- Task objective
Quote the records that follow in full and exactly; leave out the pictures.

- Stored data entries

--

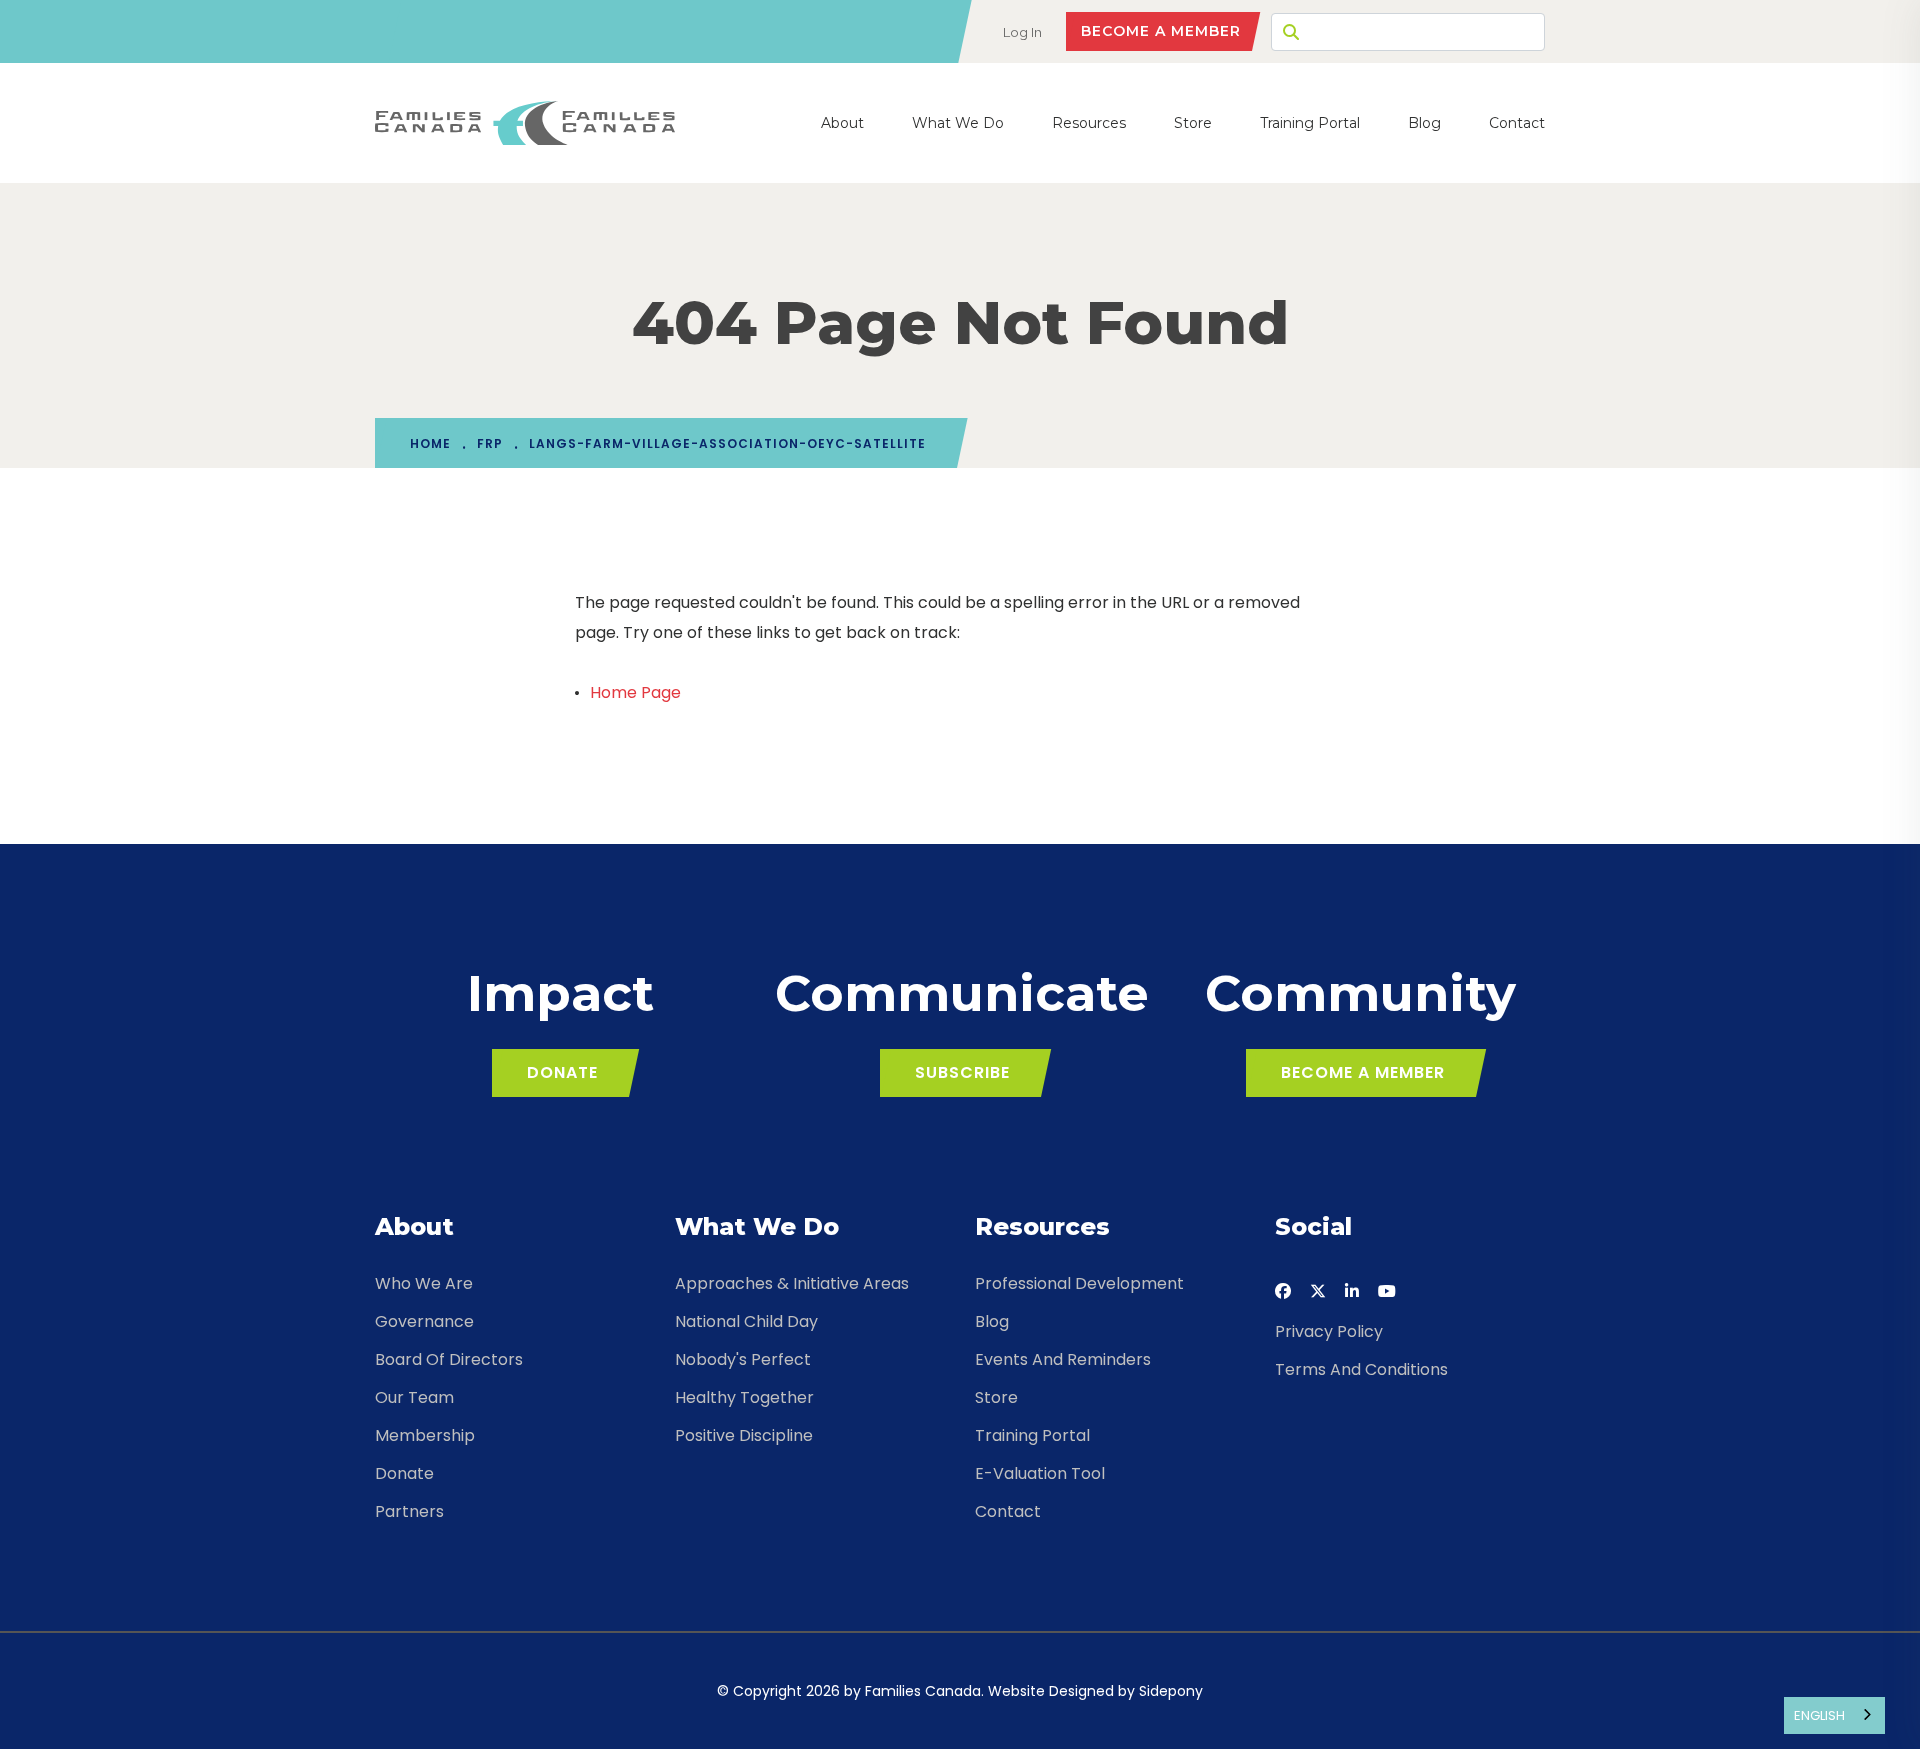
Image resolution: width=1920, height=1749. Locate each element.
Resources (1089, 123)
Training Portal (1310, 123)
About (842, 123)
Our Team (414, 1397)
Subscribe (962, 1072)
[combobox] (1834, 1715)
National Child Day (746, 1321)
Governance (424, 1321)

--

- Exercise result
Image resolution: width=1920, height=1749. Locate each element.
Resources (1089, 123)
Training Portal (1310, 123)
About (842, 123)
Our Team (414, 1397)
Subscribe (962, 1072)
[combobox] (1834, 1715)
National Child Day (746, 1321)
Governance (424, 1321)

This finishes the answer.